[GIVEN PROBLEM A]
For each statement about the climate change article below, answer yes or no based on whether it agrees with the article, and quote the deciding words: (i) The Nature study relied on past correlations between temperature and economic output. (ii) Marshall Burke is a professor at Harvard University. (iii) The natural gas industry comes with 112,000 jobs.
[GIVEN PROBLEM B]
In the climate change article below, where has climate refugee migration already begun?
[GIVEN PROBLEM C]
From the climate change article below, quote the passage starting at "A study from" and ending at "affect global economics.".

[QUOTED TEXT]
----
Natural gas is another form of energy that is garnered by by companies like Devon drilling. The fossil fuel converts methane into carbon dioxide when it burns, which is then pumped the atmosphere. Though it is much cleaner than coal and oil, releasing natural gas into the ozone is a major cause of climate change. The industry and the 112,000 jobs that come with it are stable, but there is a fear among scientists that natural gas, like oil, will run out. Right now, no one knows for sure if or when it will or what the consequences will be. Still, it is easily possible the benefits of clean energy could replace those jobs and save money from avoiding the destructive economic effects of the planet’s warming.
The immediate consequences of destroying the planet are, of course, somewhat foreseeable. The Union of Concerned Scientists reports that sea-level rise, floods, droughts, wildfires, and other natural disasters will dilapidate infrastructure including buildings, dams, bridges, power lines, and levees. In addition, productivity will wane by harming trade, transportation, agriculture, and raising health risks. The National Climate Assessment states on their website that “climate change poses a major challenge to U.S. agriculture because of the critical dependence of the agricultural system on climate and because of the complex role agriculture plays in rural and national social and economic systems.” Climate refugees will also be a source contributing to mass migration, precarious economic outcomes, and national security instability after displaced people leave their homes due to war, poverty, drought, and other extreme weather conditions. This has already begun in parts of Africa and the Middle East.
A study from the Weekly International Journal of Science, Nature, found that global Gross Domestic Product (GDP) would be 23 percent lower than it would be if the warming of the planet continues on its current course. The study used past correlations between temperature and economic output in order to come up with how warming will affect global economics.
“The 23 percent impact is an average around the world. In poorer countries it could be much larger than that,” said researcher of the study Marshall Burke, professor at Stanford University School of Earth, Energy, and Environmental Sciences. “Climate change is likely to exacerbate inequality. In a lot of poor countries, energy access is currently really bad. We want improved access in poor countries. The dollar amount depends on how big you think the economy is going to get, the cost of climate change is going to be from 10 to 100 trillions of dollars. Specifically, with a large impact in the developing world. If we can bring the cost down in alternative energy that will benefit everyone.”
----
[DATA SHOWN]

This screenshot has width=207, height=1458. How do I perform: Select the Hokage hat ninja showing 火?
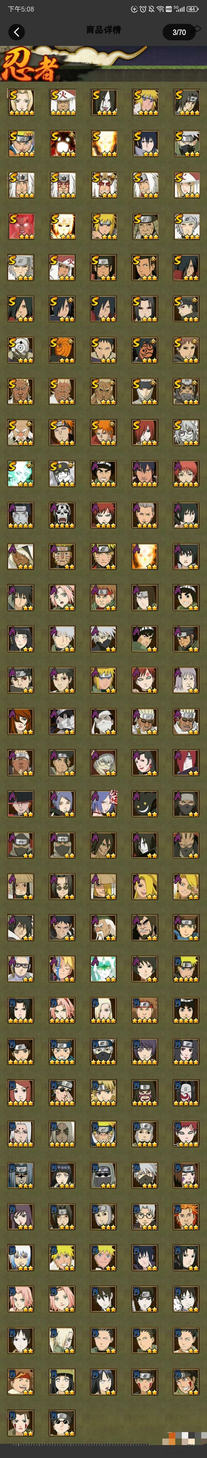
----
[REPLY A]
(i) Yes: "The study used past correlations between temperature and economic output"
(ii) No: "professor at Stanford University School of Earth, Energy, and Environmental Sciences"
(iii) Yes: "The industry and the 112,000 jobs that come with it are stable"

[REPLY B]
In parts of Africa and the Middle East.

[REPLY C]
A study from the Weekly International Journal of Science, Nature, found that global Gross Domestic Product (GDP) would be 23 percent lower than it would be if the warming of the planet continues on its current course. The study used past correlations between temperature and economic output in order to come up with how warming will affect global economics.